■ Task instructions
Starting at the line that contains "Butchery & BBQ (77, 199)", write out each line through the end of the data below, exactly as it stands. Skip any pictures.

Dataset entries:
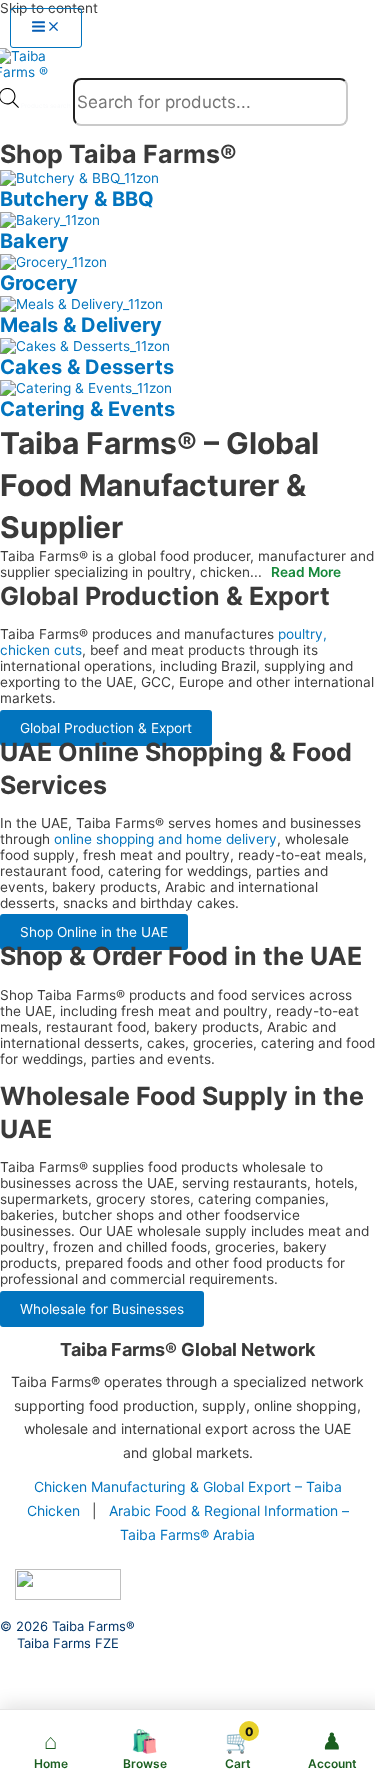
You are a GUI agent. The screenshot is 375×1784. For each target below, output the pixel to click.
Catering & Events (87, 409)
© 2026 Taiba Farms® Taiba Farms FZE (67, 1635)
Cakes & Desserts (87, 367)
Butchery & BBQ (77, 199)
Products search (47, 106)
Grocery (39, 283)
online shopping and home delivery (165, 839)
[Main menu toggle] (46, 28)
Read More (306, 572)
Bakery (34, 241)
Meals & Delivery (81, 325)
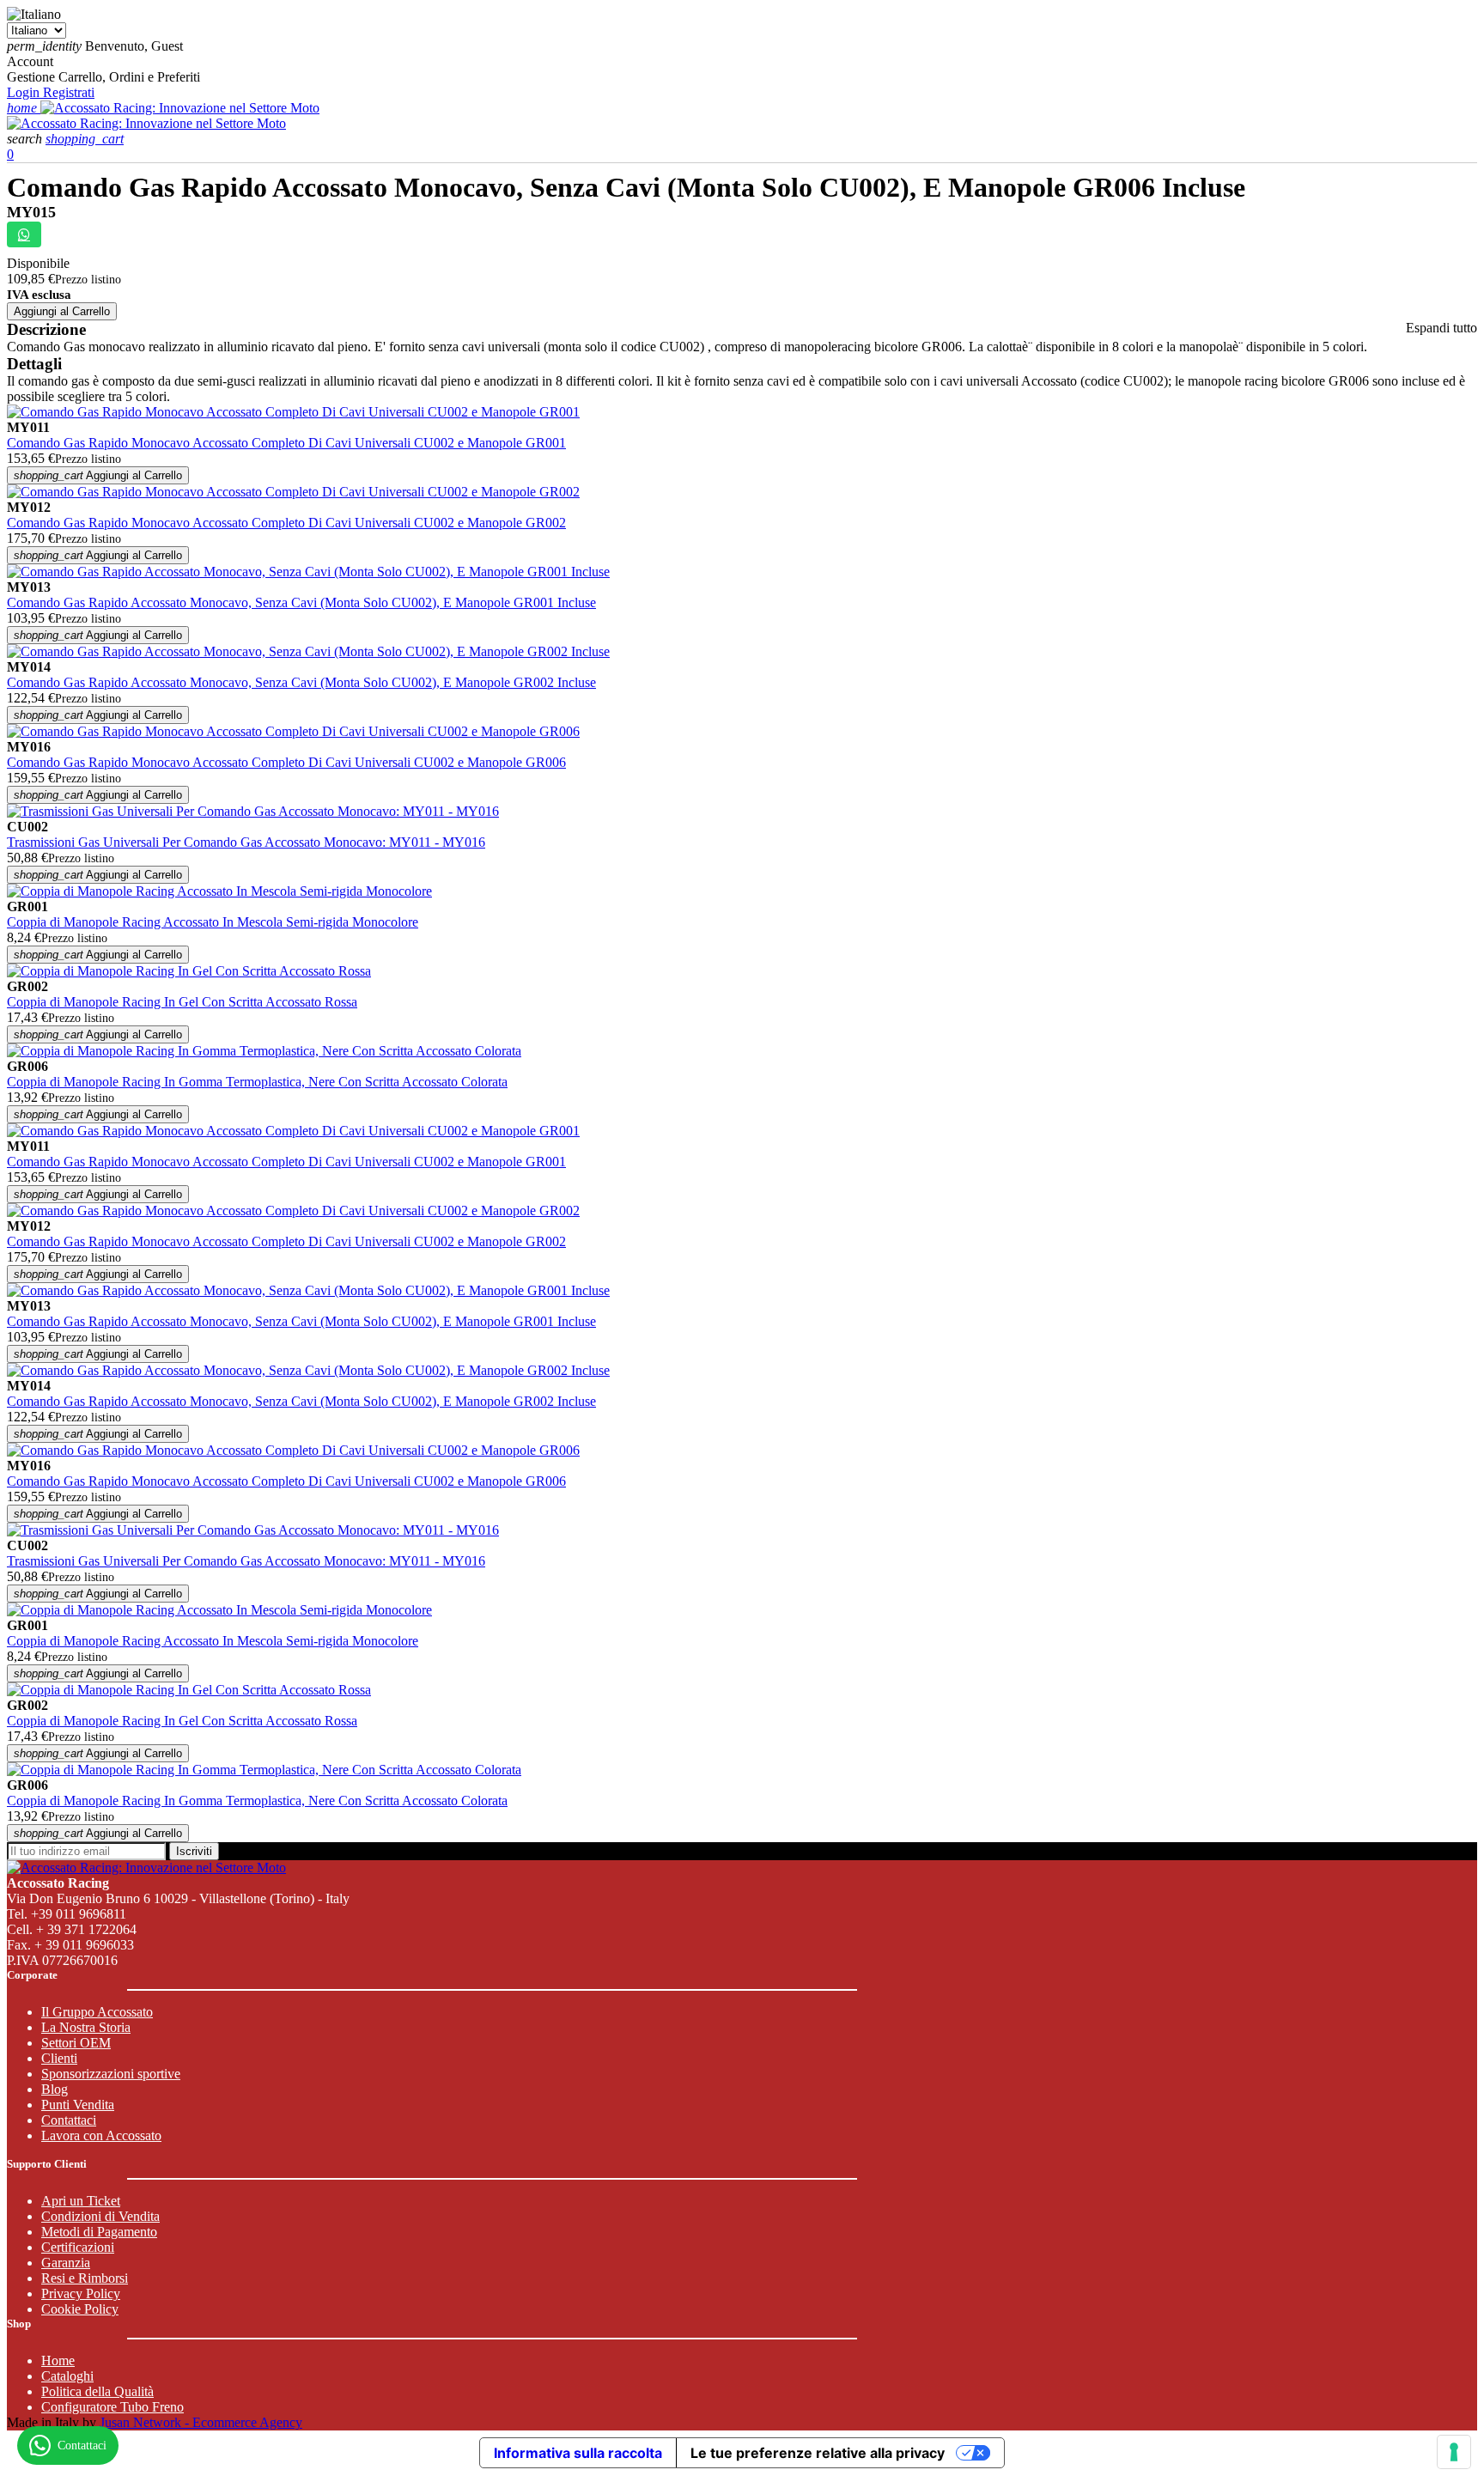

■ Answer to the exercise
Butchery & BBQ (77, 199)
Products search (47, 106)
Grocery (39, 283)
online shopping and home delivery (165, 839)
[Main menu toggle] (46, 28)
Read More (306, 572)
Bakery (34, 241)
Meals & Delivery (81, 325)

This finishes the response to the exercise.